Kumpulan Cerpen Penjaja Cerita Cinta bukanlah sebuah kumpulan cerita iseng semata. Cerita yang hadir tidak hanya menghadirkan ragam gaya menulis seperti yang diungkap penulisnya. Secara tidak langsung, kumpulan cerpen ini bercerita tentang hakikat cinta dari berbagai segi dan dengan ebrbagai gaya. Cinta antara hubungan pria dan wanita, anak dan orang tua, manusia dan Tuhan, bahkan antara pendongeng dan orang yang didongengkan. Dengan ragam pembawaan cerita yang variatif tersebut, cerpen ini bisa jadi bahan bacaan yang baik untuk yang mereka yang belajar menulis. Bisa dibilang buku ini sangat baik.
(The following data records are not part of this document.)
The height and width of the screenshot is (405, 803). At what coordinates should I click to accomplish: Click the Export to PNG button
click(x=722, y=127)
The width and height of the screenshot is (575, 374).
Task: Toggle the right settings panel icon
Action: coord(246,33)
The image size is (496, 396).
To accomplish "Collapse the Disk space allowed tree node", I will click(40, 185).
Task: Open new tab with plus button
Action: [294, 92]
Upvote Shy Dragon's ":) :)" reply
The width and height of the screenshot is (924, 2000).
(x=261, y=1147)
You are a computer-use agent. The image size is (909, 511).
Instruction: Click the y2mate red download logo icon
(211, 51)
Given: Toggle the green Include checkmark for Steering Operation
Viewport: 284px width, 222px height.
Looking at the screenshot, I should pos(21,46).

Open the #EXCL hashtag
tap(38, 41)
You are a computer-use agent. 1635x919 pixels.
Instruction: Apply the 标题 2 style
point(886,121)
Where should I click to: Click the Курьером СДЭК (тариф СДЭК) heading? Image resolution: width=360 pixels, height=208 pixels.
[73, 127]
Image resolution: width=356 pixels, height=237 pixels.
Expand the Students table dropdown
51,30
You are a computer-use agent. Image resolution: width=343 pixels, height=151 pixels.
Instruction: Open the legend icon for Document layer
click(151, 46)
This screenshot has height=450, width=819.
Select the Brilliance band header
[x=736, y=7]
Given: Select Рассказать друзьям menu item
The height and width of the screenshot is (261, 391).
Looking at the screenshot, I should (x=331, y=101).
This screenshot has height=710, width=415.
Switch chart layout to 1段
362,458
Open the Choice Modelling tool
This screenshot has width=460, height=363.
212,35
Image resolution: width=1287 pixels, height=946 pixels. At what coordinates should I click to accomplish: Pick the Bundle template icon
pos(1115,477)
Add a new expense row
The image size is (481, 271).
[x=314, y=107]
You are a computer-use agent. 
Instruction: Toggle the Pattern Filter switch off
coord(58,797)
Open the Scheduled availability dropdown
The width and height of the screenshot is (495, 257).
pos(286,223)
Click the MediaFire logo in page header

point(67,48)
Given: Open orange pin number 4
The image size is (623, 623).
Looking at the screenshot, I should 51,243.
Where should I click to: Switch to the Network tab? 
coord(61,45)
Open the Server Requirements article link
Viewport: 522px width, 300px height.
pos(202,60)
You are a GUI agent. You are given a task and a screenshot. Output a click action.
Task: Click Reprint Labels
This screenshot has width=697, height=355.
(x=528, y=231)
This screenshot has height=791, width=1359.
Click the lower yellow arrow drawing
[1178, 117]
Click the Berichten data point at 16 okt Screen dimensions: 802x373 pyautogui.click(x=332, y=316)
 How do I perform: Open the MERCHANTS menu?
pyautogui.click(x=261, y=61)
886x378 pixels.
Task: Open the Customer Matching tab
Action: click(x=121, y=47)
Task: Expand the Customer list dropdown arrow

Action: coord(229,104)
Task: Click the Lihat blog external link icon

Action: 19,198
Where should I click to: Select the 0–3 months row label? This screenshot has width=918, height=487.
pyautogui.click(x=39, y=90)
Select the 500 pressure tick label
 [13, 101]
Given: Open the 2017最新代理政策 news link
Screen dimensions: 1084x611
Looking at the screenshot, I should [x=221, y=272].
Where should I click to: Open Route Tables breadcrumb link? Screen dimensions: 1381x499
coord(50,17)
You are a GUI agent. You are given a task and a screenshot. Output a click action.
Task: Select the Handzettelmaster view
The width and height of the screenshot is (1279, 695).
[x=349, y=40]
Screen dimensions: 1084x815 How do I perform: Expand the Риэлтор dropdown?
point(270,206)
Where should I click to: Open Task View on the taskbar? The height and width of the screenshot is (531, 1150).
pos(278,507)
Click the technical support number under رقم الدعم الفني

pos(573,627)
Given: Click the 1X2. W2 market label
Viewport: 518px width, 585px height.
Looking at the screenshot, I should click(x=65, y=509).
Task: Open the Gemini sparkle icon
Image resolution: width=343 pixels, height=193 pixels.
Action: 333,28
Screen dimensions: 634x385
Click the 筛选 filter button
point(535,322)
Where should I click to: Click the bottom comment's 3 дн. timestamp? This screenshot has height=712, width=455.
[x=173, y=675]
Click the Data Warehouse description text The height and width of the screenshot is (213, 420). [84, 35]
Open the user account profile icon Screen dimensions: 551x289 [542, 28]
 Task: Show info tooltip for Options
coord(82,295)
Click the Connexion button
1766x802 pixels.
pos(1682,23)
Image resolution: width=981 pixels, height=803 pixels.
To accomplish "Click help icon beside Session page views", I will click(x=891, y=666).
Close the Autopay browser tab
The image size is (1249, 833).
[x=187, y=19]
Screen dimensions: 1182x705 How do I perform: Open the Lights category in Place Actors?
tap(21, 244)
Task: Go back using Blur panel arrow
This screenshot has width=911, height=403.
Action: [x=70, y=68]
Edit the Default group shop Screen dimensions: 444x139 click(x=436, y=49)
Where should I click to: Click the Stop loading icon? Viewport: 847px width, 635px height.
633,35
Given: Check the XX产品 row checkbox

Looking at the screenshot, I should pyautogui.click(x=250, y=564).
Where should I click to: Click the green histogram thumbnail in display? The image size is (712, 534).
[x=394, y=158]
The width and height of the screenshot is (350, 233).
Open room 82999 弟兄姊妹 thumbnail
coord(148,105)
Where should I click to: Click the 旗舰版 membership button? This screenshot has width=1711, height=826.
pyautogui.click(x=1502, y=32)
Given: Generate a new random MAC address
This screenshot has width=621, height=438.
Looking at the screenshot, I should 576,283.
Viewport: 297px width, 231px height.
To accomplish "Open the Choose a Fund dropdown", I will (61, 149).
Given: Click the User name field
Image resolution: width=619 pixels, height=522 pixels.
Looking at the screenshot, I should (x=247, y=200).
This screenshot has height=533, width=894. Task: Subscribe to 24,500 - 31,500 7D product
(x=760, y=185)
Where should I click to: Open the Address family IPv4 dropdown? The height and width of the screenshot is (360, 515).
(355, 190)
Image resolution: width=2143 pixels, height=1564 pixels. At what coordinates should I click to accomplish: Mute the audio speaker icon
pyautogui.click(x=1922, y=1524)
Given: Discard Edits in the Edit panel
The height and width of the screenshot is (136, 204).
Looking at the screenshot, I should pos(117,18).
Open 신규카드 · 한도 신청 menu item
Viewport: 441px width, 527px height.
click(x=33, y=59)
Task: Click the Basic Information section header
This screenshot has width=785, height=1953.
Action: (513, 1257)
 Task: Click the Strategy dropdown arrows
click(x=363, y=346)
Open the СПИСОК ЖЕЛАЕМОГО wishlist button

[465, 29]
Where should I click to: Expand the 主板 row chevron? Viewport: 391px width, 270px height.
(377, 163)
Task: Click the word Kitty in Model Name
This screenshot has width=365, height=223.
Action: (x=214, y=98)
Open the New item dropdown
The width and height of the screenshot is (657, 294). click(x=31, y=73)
Kelebihannya tentu dari segi gaya bercerita yang beragam meski beberapa cerita tampak memiliki gaya serupa Bila ada kekurangan dari buku kumpulan cerpen ini, tidak lebih dari segi faktor layout kertasnya. Tampilan gambar background pada halaman demi halaman sedikit mengganggu kenyamanan membaca. Akan lebih baik jika tiap halamannya tidak menggunakan background.